Спокойно шагая по маленьким улочкам, он подумал, хорошо, что Данглар остался переваривать кальвадос у себя дома. Ему хотелось похоронить историю с четверками без свидетелей. Данглар был прав. Непризнанный художник или маньяк-символист, псих, рисующий четверки, жил сам по себе, в мире, который их совершенно не касался. Адамберг проиграл, ему было на это наплевать, и слава богу! Он никогда не гордился победами в спорах с Дангларом, но поражения предпочитал переживать в одиночестве. В понедельник он признает свою ошибку, и четверки станут таким же анекдотом, как история с гигантскими божьими коровками в Нантее. Кто ему про это рассказывал? Кажется, фотограф с веснушками. А как его зовут? Уже забыл.
XVI
В понедельник Адамберг объявил Данглару, что дело о четверках закрыто. Как хорошо воспитанный человек, Данглар не позволил себе никаких замечаний, а только кивнул.
Во вторник позвонили из комиссариата Первого округа и сообщили, что в доме номер 117 по улице Жан-Жака Руссо обнаружен труп.

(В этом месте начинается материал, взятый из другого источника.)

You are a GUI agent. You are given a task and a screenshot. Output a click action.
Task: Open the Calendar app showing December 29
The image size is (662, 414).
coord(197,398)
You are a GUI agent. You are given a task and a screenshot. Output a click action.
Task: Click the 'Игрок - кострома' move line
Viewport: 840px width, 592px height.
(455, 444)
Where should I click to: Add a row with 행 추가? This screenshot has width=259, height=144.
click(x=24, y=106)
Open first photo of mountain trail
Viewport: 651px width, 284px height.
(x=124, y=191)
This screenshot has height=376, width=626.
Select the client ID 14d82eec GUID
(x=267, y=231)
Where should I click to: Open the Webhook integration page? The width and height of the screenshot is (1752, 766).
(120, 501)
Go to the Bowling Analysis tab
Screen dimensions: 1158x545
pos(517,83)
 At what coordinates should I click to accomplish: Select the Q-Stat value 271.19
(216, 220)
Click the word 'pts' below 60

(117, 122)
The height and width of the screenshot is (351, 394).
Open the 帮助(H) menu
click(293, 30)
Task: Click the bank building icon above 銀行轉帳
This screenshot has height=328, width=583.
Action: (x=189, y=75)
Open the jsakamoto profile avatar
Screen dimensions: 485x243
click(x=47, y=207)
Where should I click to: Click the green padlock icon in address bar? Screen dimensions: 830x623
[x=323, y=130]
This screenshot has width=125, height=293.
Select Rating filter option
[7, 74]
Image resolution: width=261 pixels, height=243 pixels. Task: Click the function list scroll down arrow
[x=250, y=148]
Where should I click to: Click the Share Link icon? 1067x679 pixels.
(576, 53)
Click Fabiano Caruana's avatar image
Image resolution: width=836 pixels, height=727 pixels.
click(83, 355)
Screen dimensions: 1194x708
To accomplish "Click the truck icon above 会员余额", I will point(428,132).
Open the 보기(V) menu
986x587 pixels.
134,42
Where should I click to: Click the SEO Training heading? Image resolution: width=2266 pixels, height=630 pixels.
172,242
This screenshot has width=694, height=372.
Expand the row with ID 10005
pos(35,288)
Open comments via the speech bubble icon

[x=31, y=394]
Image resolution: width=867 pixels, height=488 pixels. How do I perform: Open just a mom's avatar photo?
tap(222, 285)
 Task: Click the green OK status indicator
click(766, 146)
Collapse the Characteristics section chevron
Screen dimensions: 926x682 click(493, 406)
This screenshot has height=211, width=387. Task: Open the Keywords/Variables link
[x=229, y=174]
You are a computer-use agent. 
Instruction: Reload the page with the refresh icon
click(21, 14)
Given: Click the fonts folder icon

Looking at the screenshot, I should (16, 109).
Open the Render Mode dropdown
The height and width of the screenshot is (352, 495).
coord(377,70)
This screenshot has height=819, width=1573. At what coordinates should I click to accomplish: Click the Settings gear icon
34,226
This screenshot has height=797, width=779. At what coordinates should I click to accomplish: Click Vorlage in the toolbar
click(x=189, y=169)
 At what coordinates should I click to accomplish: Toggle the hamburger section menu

Адамберг очень медленно положил трубку, как делают ночью, не желая никого будить. Но сейчас был белый день. И он не собирался щадить чей-то сон, а наоборот, сам хотел уснуть, незаметно впасть в забытье. Иногда он боялся самого себя и даже мечтал порой очутиться в тихом уголке, где можно было бы тупо и вяло свернуться клубочком и пролежать так всю жизнь. Его удручало, когда оказывался прав вопреки всякому здравому смыслу. Собственная прозорливость казалась ему в такие минуты гибельным даром феи Карабосс, склонившейся некогда над его колыбелью со словами: «Раз вы не пригласили меня на крестины — в чем нет ничего удивительного, ведь родители бедны, как Иов, и празднуют рождение младенца одни в пиренейской глуши, завернув его в лучшее покрывало, — раз вы забыли обо мне, награждаю этого ребенка даром предчувствовать всякую мерзость задолго до того, как ее заметят другие». А может, она выразилась иначе, более изысканно, ведь фея Карабосс отнюдь не была ни невеждой, ни дурно воспитанной особой.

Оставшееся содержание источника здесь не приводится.